DELACROIX, Ferdinand Victor Eugene, French painter born in Charenton-SaintMaurice, near Paris, April 26, 1798 and died in Paris, Aug. 13, 1863. His father was an ardent revolutionist who died when Eugene was seven years of age. He was sent to the Lycee Napoleon and then to the atelier of Pierre Narcisse Guerin to study painting.

His first painting, Dante and Virgil in the Infernal Regions, attracted much notice in the exhibition of 1822. This picture displayed a wide departure from the coloring and manner of the school of Jacques Louis David, and accordingly it gave rise to enthusiastic praise on the one side and on the other to contemptuous depreciation, but everywhere to wonder.

His Massacre of Scio (1824) was a declaration of war against the school of the classicists, who named it a "Massacre of Painting." These were followed by the Execution of the Doge Marino Falieri (1826); the Death of Sardanapalus (1827); and the Murder of the Bishop of Liege (1830) painted with fire and vigor. His sympathy with the revolutionary party was shown by his celebrated picture of the Goddess of Liberty at the Barricades. In 1831 he joined the embassy sent by Louis Philippe to the emperor of Morocco. To this journey we are indebted for several pictures remarkable for their vivid realization of life as well as their masterly coloring. They are the Jewish Marriage; Muley Abderrahman With His Body-guard; Algerian Ladies in Their Chamber; Moorish Soldiers at Exercise; and several scenes of common life. In spite of his genius Delacroix failed in gaining popularity with the general public. He was commissioned not only with the decoration of the Luxembourg Palace, the Chambre des Deputes, and the Louvre, but large paintings were executed by him for the Parisian churches. The Versailles museum contains two of his master-pieces-the Battle of Taillebowrg (1837), and the Taking of Constantinople by the Crusaders (1841).

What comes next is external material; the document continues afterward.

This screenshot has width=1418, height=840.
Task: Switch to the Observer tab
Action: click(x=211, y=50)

Delacroix created in a savage frenzy, which his friend, the poet Charles Pierre Baudelaire, compared to "a volcano artistically hidden by bouquets of flowers." According to Alfred Robaut and Ernest Chesneau who, besides Maurice Tourneux and Theophile Silvestre, catalogued Delacroix' works, he painted no fewer than 853 canvases, 1,525 pastels and water colors, and made 6,629 drawings, including the sketches for his monumental decorative compositions. This vast output comprised, along with the exotic material gathered in his travels and scenes of contemporary wars and revolutions, many subjects for which Delacroix drew inspiration from the classics of literature; the Bible, Homer, Aeschylus, Virgil, Dante, Shakespeare, Ariosto, Goethe, Scott, and Byron, all provided him with material for canvases of tragic violence.

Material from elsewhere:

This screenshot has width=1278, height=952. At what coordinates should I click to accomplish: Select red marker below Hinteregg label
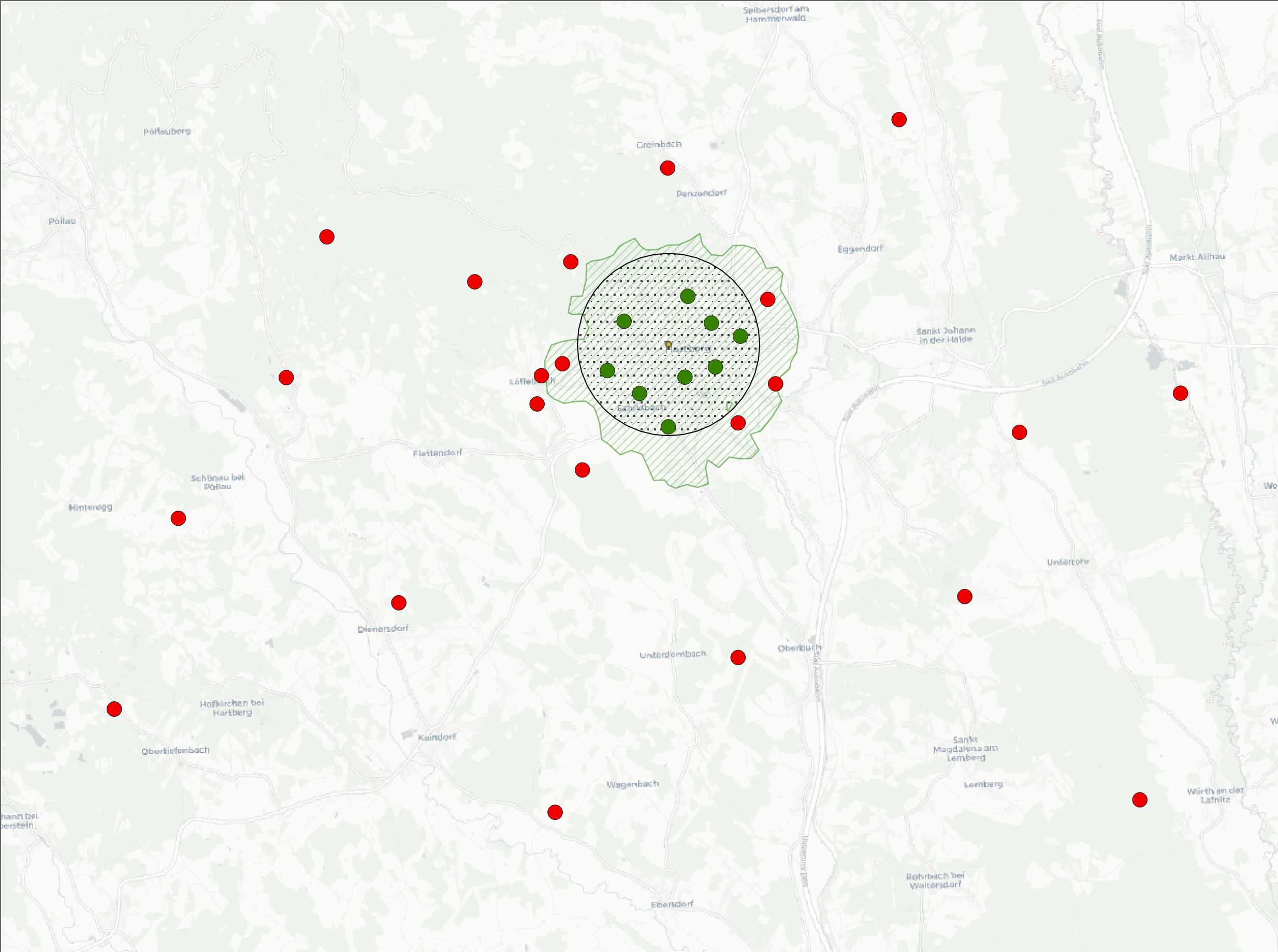[x=179, y=518]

Notable works of Delacroix are owned privately in the United States as well as by leading galleries. The Abduction of Rebecca (1846), Christ on Lake Gennesaret, and George Sand's Garden at Nohant are in the Metropolitan Museum of Art, New York; the Walters Art Gallery, Baltimore, has three canvases; other representative works are to be found in the Fogg Museum, Cambridge, Mass.; Minneapolis Institute of Arts; Phillips Memorial Gallery, Washington, D.C.; Cincinnati Art Museum; and Chicago Art Institute.